Non-Python languages for Astronomy
Julia Astro
Julia is easy to program, runs fast, and pretty much everything needed for modern scientific programming is built in as standard. And it even uses unicode variable names, for those who think is more readable than np.pi
(it is!).
For astronomers, Julia Astro is working towards doing much of what AstroPy can do:
- Website: juliaastro.github.io/
- GitHub: https://github.com/JuliaAstro
Good software, bad timing (unfortunately), just as most professional astronomers have converged on Python as their common language.
IDL
Departing from the open source theme, this is the exact opposite: expensive, proprietary, tightly controlled. I haven’t used it and probably never will, but some (many?) professional astronomers clearly still regard it as essential to their work.
- Website: harrisgeospatial.com/Software-Technology/IDL
- GitHub: you must be joking!
GDL
The GNU Data Language aims for full compatibility with IDL but under a GPL (aggressively open-source) license.

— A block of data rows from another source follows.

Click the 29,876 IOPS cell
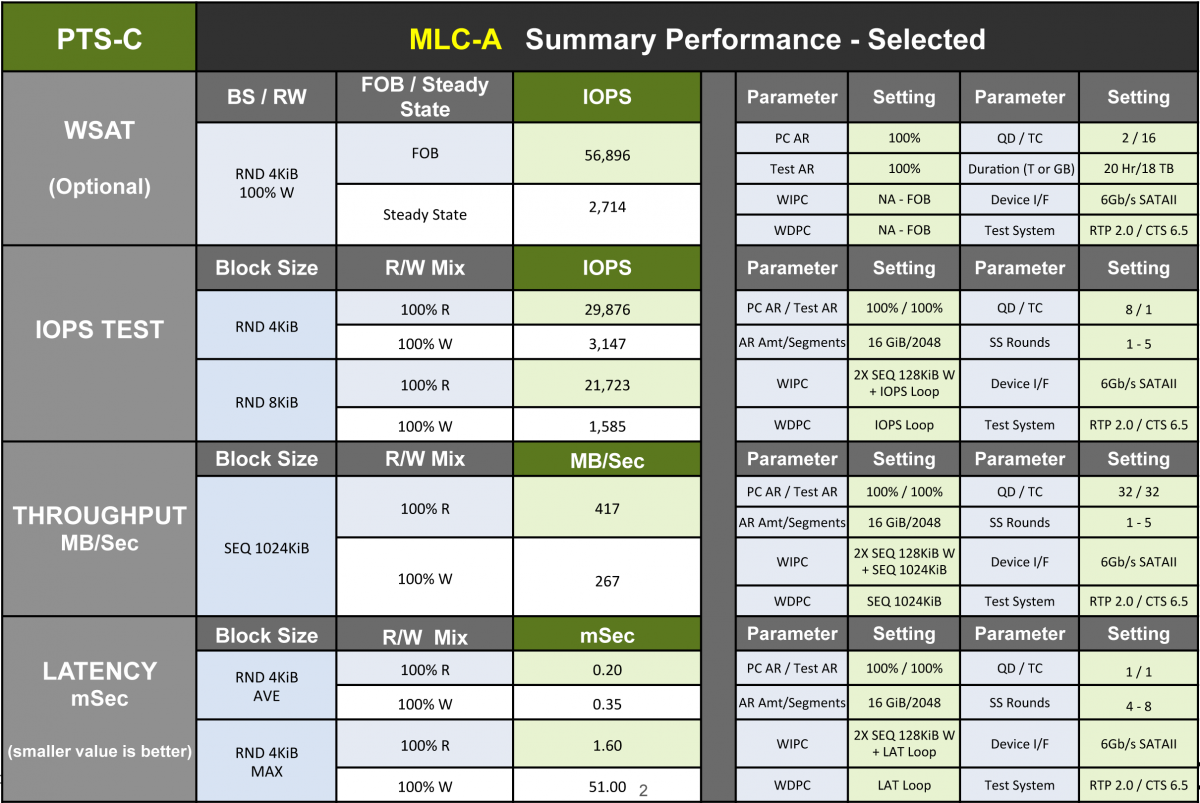1200x803 pixels. 606,309
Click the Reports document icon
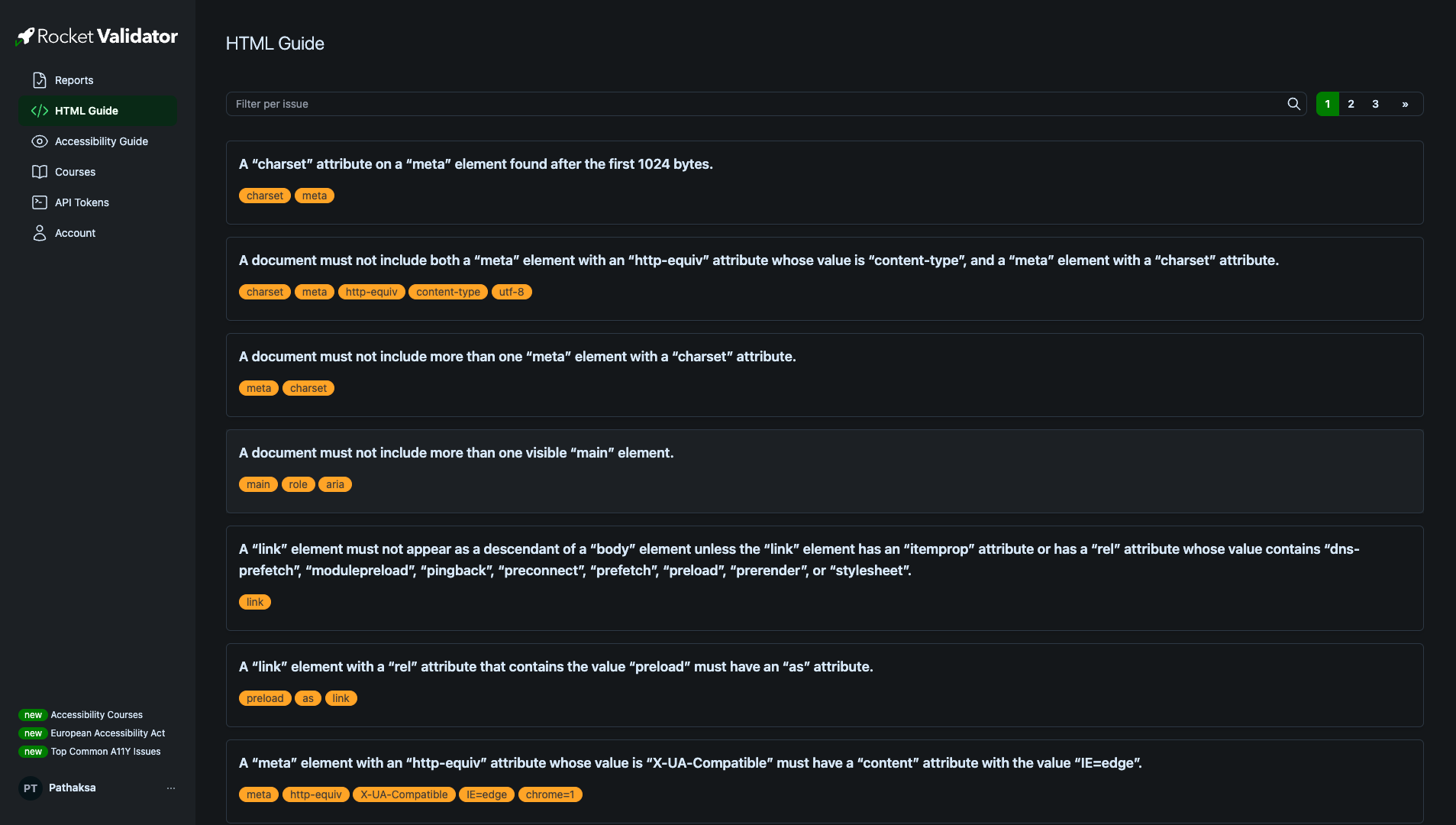 (x=40, y=80)

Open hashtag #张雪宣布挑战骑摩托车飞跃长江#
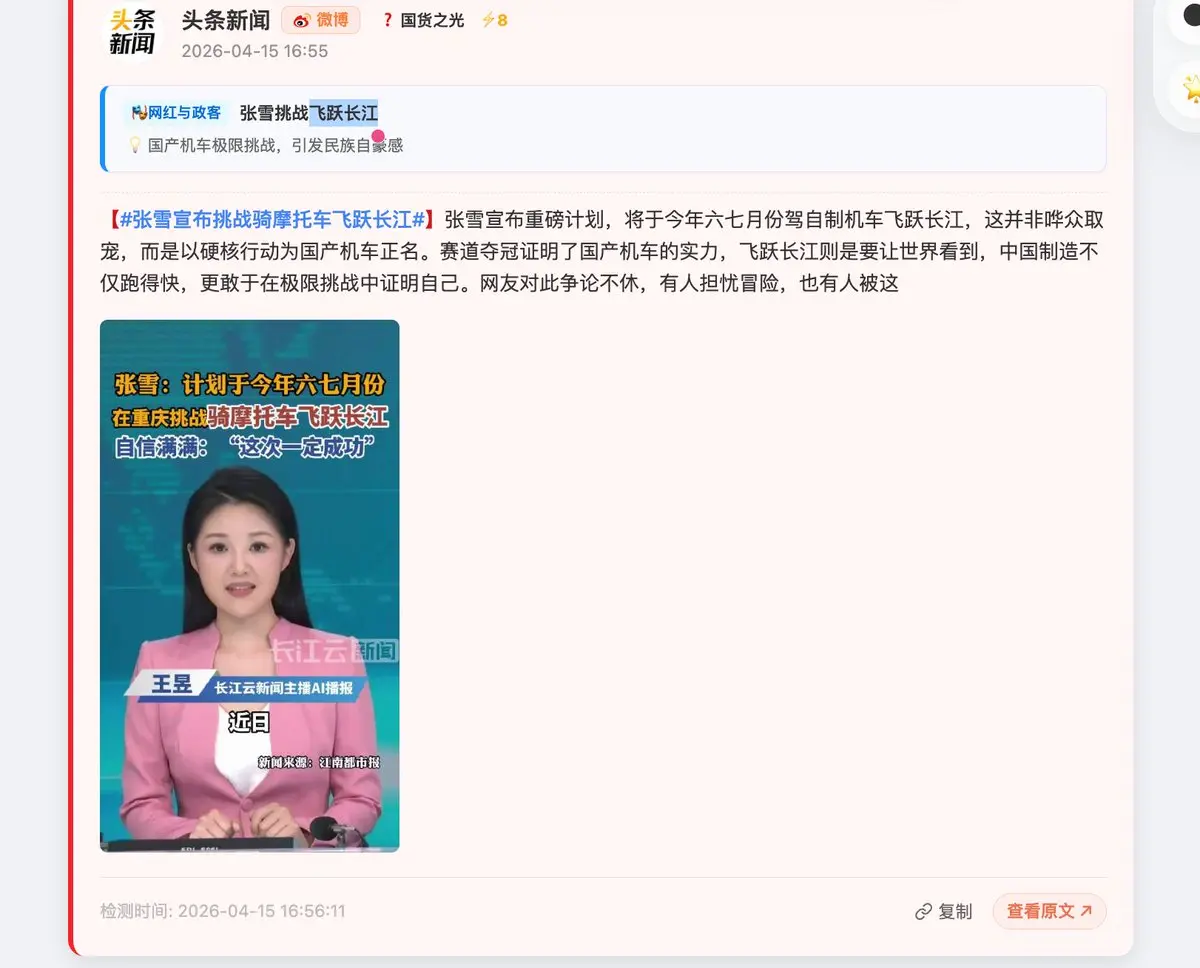point(274,219)
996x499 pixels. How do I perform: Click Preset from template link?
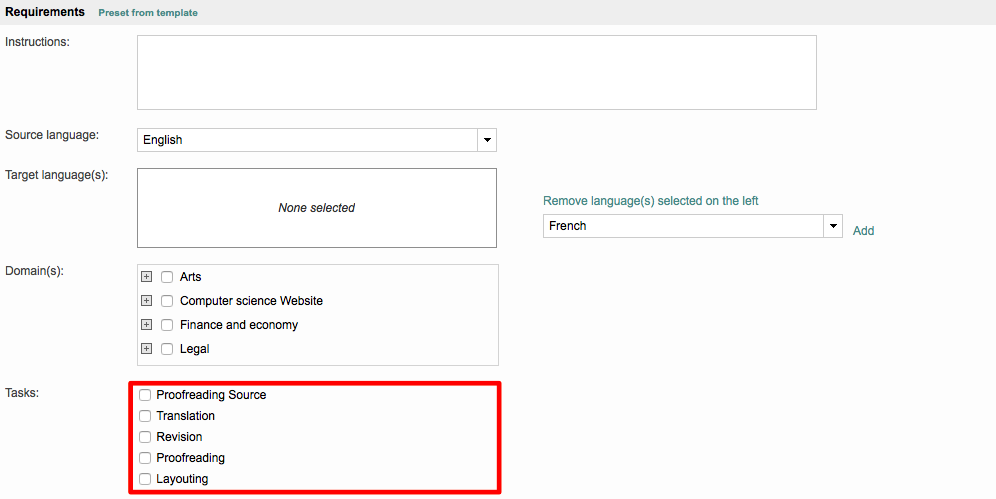click(x=148, y=13)
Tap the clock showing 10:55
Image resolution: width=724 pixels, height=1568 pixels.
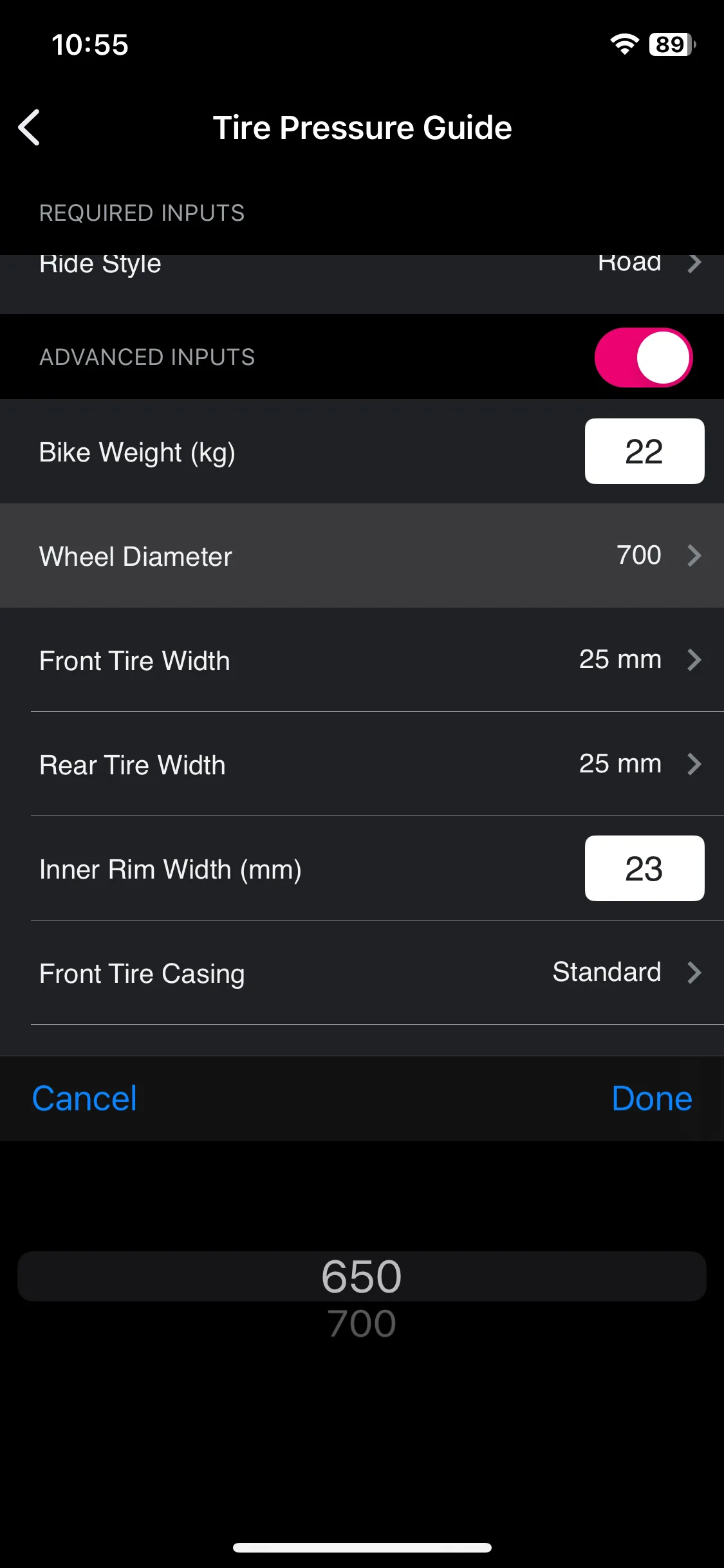tap(90, 45)
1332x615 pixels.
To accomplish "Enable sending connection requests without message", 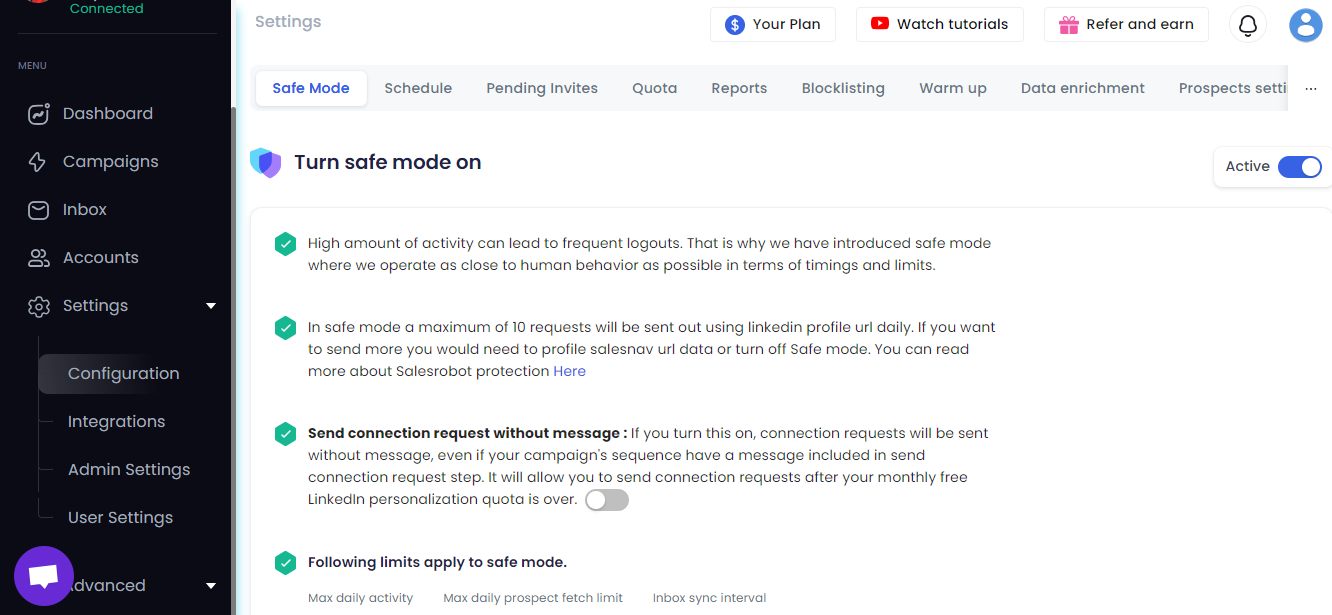I will click(607, 500).
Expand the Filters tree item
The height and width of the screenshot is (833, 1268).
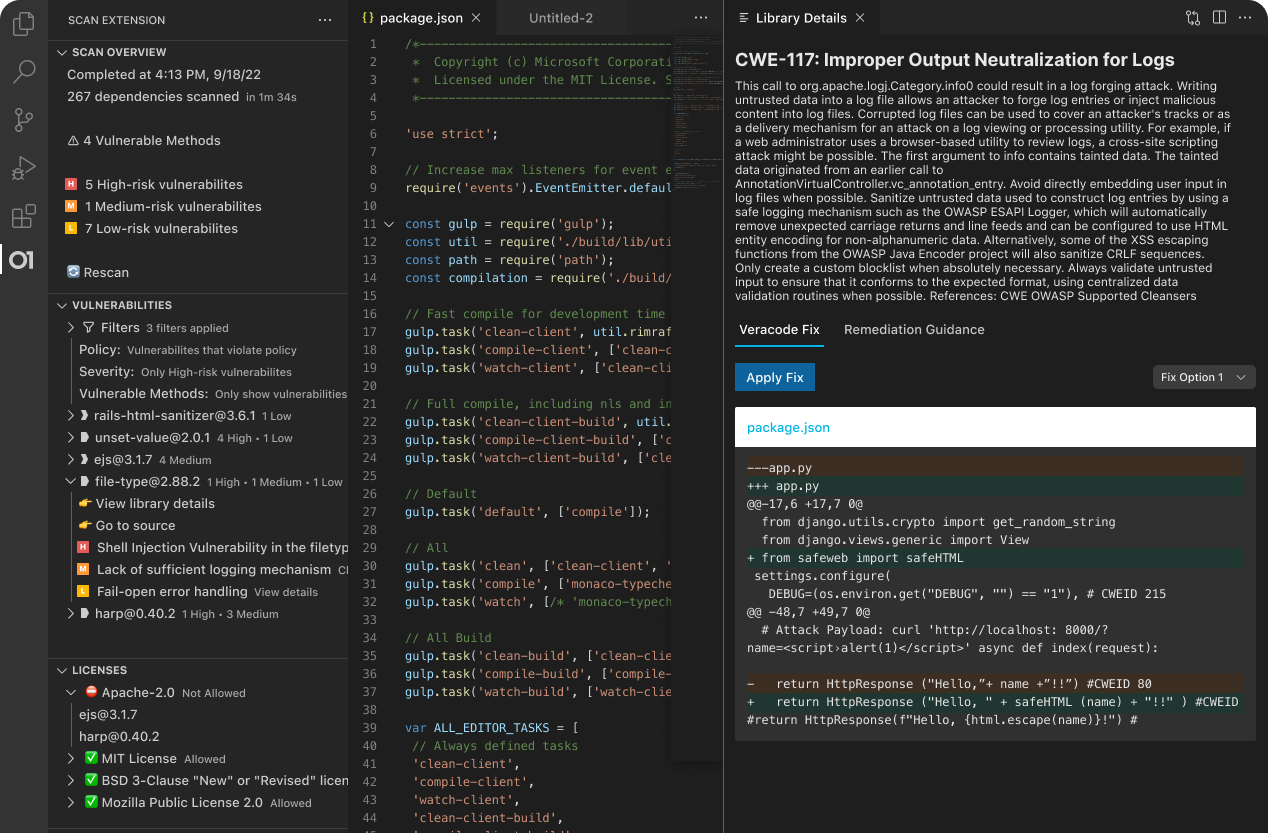pos(71,328)
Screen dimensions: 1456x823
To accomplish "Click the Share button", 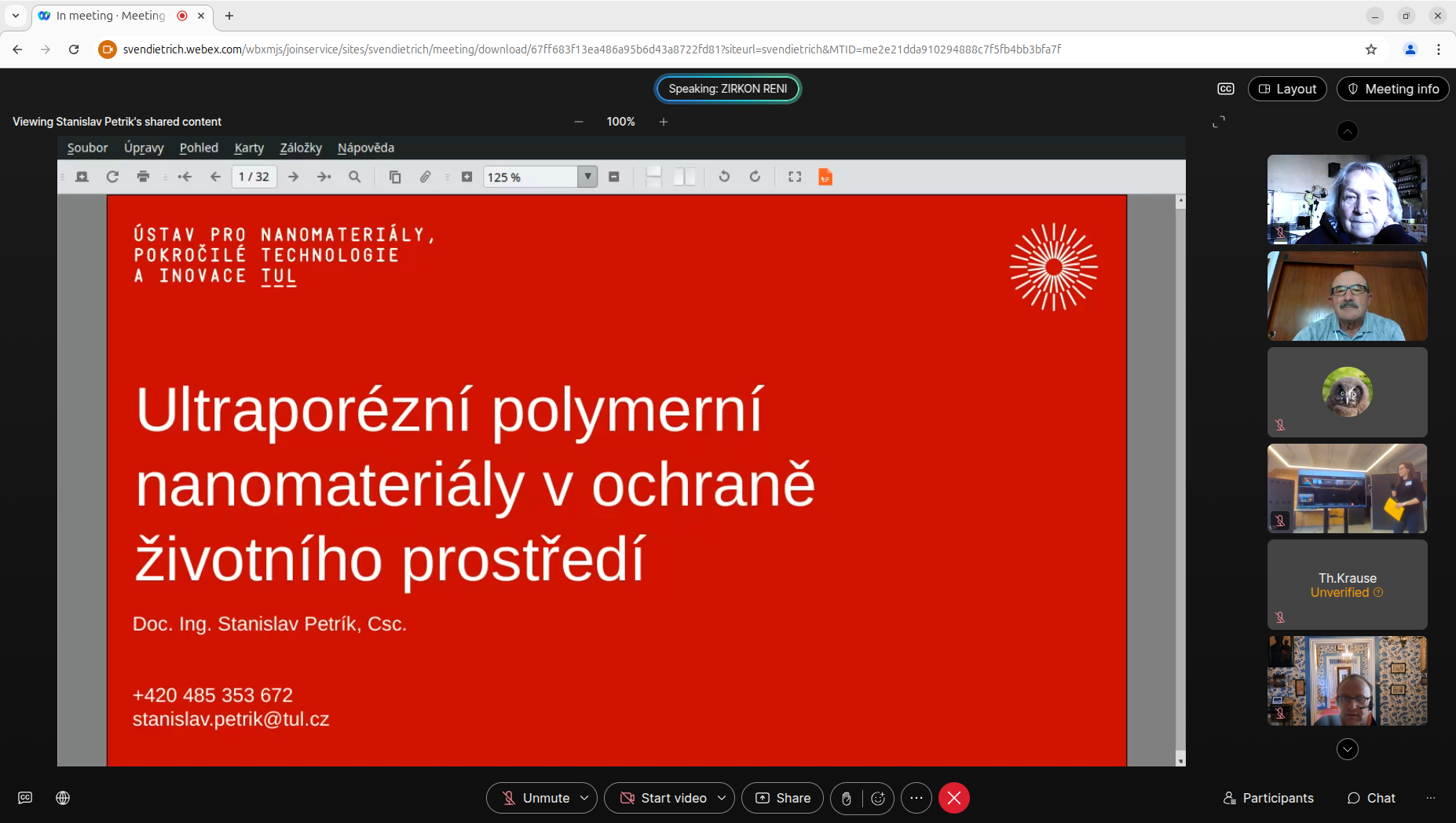I will tap(782, 798).
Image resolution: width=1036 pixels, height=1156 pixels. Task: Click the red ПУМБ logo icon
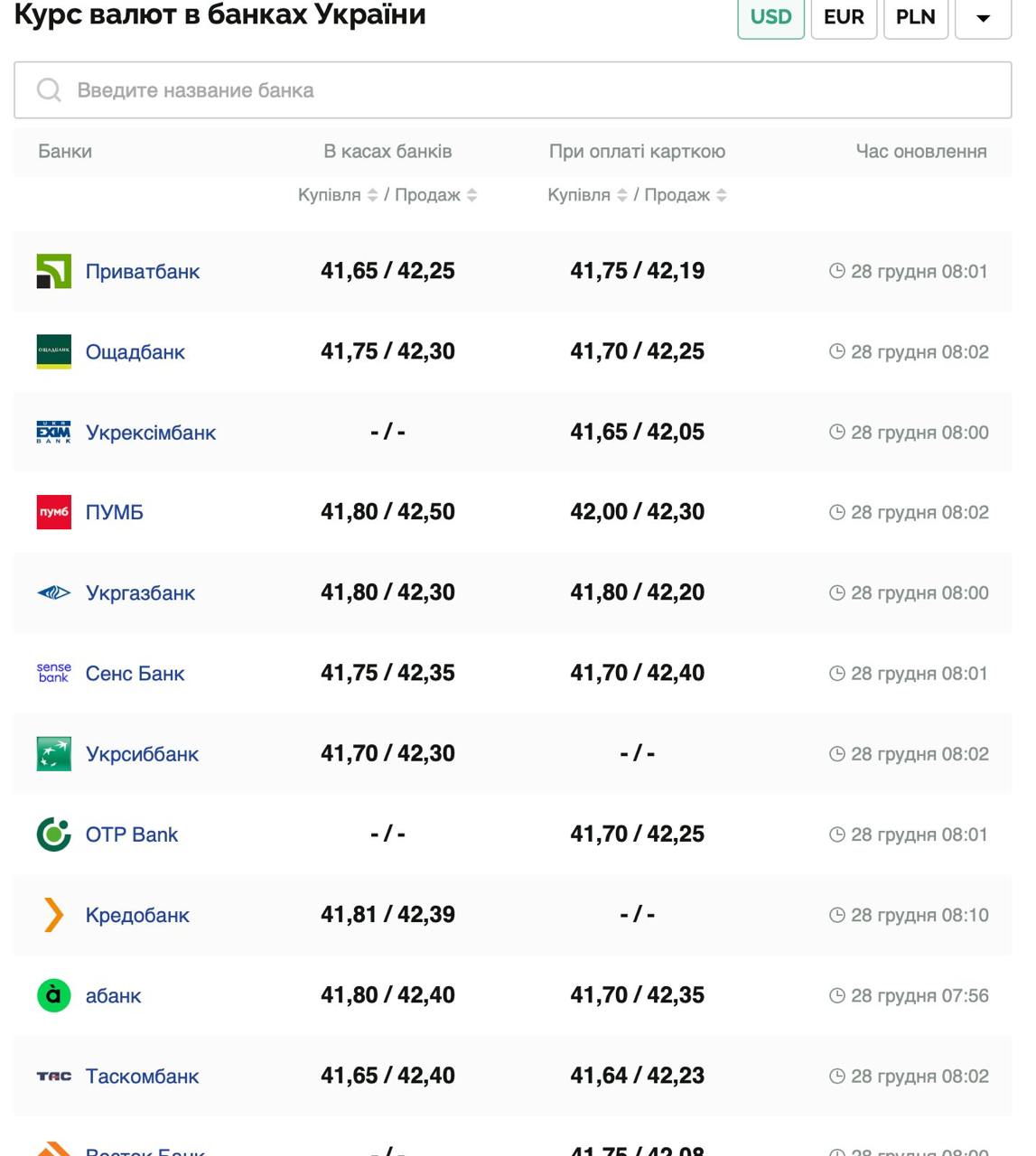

I found it easy to install on Linux Mint but haven’t used it enough for an informed opinion.
- GitHub: //github.com/gnudatalanguage/gdl
- Docs, tutorials, etc: they refer you to the IDL resources
IRAF
IRAF Image Reduction and Analysis Facility is used for a wide range of tasks pertaining to optical and infrared data processing. STScI has released pyRAF, which allows Python scripting of IRAF tasks, a great advantage when trying to batch process data!